Вспомнишь странного человека
Шрифт:
Но – назад к делу. Оба помощника были выбраны, кроме их абсолютной надежности и полной преданности, еще и по причине их безусловной непригодности к военной службе и, следовательно, большей свободы передвижения. Боюсь, однако, что в случае Ансельма выбор был неосмотрителен, ибо он был еврей. Михаил Иванович не принял во внимание, что как еврей Ансельм не имел права носить оружие, а Мориц был освобожден от призыва из-за частичного паралича правой руки. Может быть, он не подумал об этом из-за своей крайней рассеянности». – «Но он не был в состоянии полной рассеяности, мой дорогой Эбер, когда, покидая университетское кафе в Лейпциге, оставил вам миниатюрный пистолетик в футляре от очков – на память или так, на всякий случай. Но не противоречило ли это правилам места, где вы тогда работали?»

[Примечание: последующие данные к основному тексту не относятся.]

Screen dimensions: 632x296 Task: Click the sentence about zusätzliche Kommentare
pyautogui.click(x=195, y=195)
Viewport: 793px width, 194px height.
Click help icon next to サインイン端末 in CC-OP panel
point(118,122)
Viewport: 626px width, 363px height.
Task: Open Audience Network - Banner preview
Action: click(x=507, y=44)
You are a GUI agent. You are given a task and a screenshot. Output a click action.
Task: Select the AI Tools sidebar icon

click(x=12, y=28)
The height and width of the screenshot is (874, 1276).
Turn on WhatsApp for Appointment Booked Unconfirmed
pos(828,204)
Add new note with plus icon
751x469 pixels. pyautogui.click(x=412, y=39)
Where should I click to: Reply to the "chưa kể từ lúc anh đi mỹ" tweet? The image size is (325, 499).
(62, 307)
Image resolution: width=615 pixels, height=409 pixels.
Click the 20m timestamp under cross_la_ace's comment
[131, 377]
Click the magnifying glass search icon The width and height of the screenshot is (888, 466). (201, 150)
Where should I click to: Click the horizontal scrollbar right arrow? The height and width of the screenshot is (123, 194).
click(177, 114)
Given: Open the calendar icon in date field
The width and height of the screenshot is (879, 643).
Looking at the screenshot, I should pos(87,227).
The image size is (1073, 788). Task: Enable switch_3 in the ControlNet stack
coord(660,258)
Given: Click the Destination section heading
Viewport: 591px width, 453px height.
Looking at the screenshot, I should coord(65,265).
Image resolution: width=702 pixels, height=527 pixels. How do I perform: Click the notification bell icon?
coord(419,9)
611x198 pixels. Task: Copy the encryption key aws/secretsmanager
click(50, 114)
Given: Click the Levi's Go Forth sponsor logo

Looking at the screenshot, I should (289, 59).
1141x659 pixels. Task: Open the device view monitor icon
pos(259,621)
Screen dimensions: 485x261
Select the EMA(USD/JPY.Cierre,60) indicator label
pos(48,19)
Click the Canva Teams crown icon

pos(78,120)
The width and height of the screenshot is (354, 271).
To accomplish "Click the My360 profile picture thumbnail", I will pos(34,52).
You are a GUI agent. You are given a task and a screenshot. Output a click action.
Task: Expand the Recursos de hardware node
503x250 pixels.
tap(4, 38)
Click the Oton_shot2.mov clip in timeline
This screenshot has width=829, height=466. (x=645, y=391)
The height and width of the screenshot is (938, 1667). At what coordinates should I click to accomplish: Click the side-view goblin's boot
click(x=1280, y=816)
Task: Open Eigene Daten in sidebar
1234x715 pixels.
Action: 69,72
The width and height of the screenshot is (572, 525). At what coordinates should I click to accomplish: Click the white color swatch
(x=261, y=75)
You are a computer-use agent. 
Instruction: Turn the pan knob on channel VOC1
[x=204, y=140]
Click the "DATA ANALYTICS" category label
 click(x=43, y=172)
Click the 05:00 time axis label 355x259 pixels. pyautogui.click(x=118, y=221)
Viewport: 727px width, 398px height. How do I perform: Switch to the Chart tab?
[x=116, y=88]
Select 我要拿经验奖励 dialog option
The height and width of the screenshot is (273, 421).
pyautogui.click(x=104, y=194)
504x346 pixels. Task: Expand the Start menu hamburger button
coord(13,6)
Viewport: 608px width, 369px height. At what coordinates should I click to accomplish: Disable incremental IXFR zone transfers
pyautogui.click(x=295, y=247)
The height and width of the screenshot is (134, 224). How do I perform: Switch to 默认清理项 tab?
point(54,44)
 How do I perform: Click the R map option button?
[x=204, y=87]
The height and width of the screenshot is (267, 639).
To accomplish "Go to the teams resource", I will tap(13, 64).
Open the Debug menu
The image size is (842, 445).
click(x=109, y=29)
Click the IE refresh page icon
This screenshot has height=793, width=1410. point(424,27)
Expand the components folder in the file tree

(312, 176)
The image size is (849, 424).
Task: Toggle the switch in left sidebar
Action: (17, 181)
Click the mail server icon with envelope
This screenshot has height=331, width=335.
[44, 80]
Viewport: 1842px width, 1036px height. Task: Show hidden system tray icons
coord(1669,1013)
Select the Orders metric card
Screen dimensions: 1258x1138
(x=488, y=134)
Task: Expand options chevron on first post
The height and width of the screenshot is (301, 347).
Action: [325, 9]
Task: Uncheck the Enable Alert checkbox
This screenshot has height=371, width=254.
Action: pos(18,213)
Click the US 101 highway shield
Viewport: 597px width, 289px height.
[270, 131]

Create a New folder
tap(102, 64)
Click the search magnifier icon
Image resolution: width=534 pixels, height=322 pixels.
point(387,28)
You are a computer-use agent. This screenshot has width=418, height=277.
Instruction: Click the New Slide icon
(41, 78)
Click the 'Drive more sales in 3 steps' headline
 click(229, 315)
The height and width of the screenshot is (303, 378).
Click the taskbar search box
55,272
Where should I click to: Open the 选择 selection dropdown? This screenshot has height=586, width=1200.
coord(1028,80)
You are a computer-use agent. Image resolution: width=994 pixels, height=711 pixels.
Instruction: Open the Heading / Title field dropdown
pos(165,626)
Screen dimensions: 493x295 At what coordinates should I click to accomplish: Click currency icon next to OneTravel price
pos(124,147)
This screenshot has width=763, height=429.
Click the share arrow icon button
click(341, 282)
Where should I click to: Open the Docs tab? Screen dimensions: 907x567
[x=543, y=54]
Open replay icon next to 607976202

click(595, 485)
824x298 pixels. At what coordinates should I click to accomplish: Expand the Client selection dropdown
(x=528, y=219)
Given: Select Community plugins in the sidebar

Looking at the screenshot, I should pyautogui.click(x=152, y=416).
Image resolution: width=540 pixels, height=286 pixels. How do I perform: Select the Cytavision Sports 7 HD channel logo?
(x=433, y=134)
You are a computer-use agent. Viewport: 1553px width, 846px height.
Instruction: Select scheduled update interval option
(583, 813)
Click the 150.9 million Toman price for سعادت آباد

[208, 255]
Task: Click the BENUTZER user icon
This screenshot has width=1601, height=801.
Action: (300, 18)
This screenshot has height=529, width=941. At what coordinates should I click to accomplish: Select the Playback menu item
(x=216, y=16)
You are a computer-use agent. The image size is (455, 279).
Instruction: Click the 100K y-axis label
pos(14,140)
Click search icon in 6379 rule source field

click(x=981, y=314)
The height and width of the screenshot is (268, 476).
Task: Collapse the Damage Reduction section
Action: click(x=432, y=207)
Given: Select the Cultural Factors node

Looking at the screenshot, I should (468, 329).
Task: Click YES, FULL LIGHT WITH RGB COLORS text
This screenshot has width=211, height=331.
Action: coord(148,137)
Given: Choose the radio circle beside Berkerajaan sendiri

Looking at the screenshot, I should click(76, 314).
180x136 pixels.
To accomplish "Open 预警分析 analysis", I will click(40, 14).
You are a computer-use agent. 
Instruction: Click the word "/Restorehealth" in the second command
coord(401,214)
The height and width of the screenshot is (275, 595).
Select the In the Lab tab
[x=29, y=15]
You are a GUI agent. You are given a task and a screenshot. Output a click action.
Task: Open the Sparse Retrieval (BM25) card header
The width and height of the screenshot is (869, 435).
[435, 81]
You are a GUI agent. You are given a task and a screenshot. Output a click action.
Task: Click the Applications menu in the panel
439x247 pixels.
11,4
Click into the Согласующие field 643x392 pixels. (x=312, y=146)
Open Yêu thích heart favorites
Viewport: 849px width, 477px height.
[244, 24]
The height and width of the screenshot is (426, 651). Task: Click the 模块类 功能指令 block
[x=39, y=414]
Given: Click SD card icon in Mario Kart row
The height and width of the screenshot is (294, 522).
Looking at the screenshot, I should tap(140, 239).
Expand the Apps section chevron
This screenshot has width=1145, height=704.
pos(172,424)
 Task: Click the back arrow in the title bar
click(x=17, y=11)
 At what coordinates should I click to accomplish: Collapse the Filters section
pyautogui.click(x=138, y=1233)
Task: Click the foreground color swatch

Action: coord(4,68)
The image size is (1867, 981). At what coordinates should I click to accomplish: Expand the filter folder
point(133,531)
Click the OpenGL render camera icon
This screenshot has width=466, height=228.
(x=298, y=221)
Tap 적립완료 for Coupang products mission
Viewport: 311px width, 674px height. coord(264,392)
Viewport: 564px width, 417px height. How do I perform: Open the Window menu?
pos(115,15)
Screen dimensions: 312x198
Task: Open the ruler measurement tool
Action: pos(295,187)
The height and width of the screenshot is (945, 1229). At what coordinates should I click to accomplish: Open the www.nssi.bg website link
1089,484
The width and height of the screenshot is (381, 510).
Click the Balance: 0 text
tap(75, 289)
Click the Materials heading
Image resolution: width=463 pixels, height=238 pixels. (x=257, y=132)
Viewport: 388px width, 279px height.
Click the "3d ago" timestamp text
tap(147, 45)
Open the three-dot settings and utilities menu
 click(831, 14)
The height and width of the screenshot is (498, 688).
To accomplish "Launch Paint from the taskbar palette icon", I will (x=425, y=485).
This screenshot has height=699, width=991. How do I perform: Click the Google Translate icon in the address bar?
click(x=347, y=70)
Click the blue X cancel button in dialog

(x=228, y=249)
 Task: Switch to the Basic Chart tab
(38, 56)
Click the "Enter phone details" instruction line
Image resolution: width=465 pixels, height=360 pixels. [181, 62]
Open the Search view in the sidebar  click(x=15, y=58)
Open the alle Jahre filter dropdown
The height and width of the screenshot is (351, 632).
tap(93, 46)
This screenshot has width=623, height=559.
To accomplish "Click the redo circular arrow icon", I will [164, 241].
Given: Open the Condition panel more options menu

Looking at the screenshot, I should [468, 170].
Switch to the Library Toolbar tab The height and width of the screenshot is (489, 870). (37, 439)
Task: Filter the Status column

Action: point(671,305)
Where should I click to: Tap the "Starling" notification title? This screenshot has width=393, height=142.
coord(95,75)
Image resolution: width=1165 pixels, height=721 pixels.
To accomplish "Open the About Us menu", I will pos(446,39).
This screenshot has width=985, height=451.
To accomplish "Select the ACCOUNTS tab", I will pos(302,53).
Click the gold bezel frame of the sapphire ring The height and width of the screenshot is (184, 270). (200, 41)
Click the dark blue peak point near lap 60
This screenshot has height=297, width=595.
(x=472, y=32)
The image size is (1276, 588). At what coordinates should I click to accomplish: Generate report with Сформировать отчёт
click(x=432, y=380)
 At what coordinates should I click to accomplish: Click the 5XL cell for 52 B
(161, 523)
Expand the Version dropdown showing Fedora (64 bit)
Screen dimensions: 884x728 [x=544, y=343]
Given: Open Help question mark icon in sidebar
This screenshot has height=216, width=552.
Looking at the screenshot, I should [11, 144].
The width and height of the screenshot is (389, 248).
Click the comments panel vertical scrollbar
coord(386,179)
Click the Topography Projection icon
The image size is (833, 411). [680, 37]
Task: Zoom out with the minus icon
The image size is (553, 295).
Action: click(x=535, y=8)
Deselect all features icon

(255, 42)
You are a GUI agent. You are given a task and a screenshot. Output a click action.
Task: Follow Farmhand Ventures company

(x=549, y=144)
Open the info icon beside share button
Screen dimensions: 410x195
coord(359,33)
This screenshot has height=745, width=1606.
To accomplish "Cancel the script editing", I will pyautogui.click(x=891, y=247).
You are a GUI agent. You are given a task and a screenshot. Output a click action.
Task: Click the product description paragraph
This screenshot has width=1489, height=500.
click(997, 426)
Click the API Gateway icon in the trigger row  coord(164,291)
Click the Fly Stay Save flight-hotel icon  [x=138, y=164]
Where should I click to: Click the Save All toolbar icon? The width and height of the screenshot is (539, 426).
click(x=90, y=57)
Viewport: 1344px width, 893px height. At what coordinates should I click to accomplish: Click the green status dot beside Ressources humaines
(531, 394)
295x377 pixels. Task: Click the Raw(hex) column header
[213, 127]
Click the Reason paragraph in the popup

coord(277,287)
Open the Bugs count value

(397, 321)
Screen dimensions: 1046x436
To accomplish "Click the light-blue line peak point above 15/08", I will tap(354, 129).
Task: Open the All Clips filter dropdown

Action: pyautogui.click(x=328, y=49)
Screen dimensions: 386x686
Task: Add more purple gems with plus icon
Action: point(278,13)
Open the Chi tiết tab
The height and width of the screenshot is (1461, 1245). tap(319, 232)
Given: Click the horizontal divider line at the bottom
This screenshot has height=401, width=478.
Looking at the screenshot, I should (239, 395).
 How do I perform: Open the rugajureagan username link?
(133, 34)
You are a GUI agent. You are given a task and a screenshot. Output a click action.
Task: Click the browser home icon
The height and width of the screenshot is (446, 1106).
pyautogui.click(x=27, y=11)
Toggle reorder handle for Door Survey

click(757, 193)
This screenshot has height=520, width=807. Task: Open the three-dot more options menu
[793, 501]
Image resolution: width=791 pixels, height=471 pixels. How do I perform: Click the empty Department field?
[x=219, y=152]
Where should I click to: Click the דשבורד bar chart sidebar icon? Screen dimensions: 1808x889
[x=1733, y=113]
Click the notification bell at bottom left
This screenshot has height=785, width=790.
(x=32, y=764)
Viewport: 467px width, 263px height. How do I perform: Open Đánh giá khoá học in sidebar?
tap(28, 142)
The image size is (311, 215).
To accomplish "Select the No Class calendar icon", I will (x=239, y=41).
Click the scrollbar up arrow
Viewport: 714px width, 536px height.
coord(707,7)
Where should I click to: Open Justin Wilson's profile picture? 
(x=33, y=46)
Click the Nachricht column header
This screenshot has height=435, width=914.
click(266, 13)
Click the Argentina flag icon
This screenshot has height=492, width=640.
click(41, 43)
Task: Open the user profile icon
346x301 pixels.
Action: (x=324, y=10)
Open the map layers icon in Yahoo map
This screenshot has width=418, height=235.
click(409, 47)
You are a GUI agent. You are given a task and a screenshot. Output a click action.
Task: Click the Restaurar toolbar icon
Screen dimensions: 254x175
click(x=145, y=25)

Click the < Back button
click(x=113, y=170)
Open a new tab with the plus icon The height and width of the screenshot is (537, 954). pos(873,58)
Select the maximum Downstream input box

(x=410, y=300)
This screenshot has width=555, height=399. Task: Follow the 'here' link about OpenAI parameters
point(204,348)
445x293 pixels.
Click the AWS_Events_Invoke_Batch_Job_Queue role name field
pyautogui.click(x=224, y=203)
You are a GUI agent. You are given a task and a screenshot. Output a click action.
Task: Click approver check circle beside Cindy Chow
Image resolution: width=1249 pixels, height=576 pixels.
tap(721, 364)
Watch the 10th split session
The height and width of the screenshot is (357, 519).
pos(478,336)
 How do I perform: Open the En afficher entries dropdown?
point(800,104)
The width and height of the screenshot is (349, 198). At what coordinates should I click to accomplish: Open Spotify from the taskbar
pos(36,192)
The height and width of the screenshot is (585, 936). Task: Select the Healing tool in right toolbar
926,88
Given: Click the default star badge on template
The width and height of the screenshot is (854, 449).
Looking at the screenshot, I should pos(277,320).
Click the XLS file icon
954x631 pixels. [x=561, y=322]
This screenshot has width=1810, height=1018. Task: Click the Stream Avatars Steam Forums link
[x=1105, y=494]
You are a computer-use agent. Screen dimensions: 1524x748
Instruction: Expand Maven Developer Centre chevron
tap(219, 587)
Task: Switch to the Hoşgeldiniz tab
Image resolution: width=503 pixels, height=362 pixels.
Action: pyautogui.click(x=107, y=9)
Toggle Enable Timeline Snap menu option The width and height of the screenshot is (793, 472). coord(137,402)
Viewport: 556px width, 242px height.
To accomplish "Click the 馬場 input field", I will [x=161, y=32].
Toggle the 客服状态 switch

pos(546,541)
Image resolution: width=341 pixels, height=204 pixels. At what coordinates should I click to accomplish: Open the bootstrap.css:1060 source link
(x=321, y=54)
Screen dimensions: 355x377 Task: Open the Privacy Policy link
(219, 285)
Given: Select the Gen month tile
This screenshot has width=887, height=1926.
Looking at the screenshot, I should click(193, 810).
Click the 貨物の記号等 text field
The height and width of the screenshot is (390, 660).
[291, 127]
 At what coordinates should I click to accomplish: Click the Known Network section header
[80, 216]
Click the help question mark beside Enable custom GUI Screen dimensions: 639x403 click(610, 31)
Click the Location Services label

Способность Эбера не замечать иронии собеседника
Когда человек хорошо пьян, ему хочется поставить все точки над «i», даже если это «i» – он сам. Насколько пьян был Эбер, я могу судить только по неприлично обнажившемуся, фаллически вогнутому дну литровой бутыли брандвейна. Решение не начинать бутылку предоставленной в мое распоряжение Польской Житной оказалось бессильным перед желанием быть до конца откровенным с Эбером. «Ты сам его и застрелил, старый черт!» – «Если бы это было так, мой дорогой Александр, то ты бы уже как два часа допивал водку с твоим другом Игорем Смирновым в Мюнхене, в то время как здесь у нас с тобой ночь еще не кончена. Да и водка – тоже».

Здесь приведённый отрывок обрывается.